For non-technical interviews, I didn’t realize how much doing PhD had eroded my communication skills. I often said awkward things. Luckily, I kept notes reflecting on every interview, and gradually improved.
I usually stopped working after 7, went for a 40-minute walk, had dinner, listened to audiobooks, read my mantra again, and slept before midnight.
In the end, 4 out of 8 companies gave me offers. As it turned out, even if you bomb coding interviews, they’ll still hire you if your research skills stand out.
By early December, I started negotiating offers. For the first time that semester, I felt I didn’t need my mantra every morning and night for strength.
My final semester in spring 2025 was still busy, but much more relaxed. I went out with friends more and savored the achievements of my PhD. Time flew.
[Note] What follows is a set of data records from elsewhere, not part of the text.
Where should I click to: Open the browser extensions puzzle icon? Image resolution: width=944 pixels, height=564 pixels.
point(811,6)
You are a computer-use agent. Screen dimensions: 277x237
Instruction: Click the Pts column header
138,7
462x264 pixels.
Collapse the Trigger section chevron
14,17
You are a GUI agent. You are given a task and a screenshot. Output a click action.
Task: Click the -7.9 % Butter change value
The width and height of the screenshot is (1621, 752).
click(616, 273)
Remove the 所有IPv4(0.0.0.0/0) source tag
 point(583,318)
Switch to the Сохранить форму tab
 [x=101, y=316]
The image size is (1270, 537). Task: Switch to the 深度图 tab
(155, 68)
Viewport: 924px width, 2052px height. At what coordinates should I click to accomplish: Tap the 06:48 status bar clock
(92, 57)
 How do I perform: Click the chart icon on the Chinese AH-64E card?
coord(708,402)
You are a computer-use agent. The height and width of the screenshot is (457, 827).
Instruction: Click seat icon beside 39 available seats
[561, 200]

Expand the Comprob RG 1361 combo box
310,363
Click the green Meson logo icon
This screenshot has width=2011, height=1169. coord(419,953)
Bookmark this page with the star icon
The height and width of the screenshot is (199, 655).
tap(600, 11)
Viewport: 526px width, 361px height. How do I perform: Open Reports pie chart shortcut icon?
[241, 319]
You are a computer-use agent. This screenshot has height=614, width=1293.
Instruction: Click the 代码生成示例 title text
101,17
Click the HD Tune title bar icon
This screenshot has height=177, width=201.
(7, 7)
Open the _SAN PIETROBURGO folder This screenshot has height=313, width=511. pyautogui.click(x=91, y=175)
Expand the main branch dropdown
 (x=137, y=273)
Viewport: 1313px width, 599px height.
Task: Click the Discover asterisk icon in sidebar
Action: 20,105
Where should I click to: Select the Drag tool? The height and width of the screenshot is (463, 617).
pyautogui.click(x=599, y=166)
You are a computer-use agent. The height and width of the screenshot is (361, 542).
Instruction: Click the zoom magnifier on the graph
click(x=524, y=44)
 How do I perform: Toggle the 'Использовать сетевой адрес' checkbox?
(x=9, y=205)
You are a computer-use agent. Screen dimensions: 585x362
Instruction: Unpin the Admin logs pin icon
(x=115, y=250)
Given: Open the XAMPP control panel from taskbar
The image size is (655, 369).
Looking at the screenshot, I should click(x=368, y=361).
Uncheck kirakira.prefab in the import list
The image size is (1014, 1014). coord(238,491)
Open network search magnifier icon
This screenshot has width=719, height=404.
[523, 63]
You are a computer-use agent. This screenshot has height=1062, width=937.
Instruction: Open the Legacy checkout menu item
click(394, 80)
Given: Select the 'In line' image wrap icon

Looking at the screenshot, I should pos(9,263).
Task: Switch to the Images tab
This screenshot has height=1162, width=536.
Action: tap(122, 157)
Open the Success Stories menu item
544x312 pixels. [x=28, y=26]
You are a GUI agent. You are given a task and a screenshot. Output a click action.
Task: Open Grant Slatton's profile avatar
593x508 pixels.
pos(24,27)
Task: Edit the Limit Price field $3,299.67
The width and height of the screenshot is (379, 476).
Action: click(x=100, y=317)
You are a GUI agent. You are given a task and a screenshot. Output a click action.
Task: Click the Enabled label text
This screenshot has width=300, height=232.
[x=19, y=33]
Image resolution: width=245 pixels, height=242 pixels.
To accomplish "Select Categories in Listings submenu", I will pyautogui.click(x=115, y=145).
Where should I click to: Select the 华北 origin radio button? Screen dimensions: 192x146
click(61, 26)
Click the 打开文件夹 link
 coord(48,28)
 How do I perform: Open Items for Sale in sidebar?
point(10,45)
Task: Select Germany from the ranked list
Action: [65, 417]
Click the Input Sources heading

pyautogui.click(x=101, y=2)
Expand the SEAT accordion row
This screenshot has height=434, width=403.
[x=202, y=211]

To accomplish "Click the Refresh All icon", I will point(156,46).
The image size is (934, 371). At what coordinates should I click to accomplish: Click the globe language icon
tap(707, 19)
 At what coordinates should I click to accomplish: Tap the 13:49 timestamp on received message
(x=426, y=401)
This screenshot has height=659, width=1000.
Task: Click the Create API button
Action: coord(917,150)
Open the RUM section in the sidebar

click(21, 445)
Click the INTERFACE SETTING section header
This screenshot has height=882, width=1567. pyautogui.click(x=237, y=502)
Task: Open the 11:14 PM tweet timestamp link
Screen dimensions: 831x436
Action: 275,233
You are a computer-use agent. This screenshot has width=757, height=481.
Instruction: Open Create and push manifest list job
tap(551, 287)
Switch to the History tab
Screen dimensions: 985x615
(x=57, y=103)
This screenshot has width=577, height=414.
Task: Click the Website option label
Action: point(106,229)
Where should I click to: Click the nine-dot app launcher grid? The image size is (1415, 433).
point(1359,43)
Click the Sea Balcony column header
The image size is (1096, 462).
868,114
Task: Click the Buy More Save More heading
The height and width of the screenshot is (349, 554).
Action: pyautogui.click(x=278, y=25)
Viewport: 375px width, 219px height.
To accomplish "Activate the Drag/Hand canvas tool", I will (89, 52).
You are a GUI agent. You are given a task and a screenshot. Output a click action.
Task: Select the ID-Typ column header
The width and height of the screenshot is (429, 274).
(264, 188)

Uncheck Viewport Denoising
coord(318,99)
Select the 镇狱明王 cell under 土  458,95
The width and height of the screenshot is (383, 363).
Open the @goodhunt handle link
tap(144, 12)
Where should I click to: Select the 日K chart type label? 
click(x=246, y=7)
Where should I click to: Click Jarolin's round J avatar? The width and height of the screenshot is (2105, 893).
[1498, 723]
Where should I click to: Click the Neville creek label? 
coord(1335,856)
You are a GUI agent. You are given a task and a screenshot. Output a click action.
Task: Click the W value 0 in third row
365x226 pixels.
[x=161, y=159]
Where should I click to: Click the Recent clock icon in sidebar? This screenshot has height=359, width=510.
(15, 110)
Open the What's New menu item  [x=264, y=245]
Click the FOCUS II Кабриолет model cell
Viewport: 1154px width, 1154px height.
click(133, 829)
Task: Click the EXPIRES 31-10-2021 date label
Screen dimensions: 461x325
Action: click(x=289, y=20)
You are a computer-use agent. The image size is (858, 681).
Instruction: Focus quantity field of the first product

On April 1st, I officially graduated.
Looking back
From arriving at UT with no CS background and just $2,000 in my bank account, to creating 8 thousand start GitHub repo and joining Meta—I could never have predicted this journey.
A PhD isn’t just about publishing papers. It’s about persistence through failure, learning when to pivot, and building something that excites others.
If you’re considering a PhD or a career in AI: you don’t need to have it all figured out at the start. Just begin, keep learning, and adapt along the way. The opportunities will come.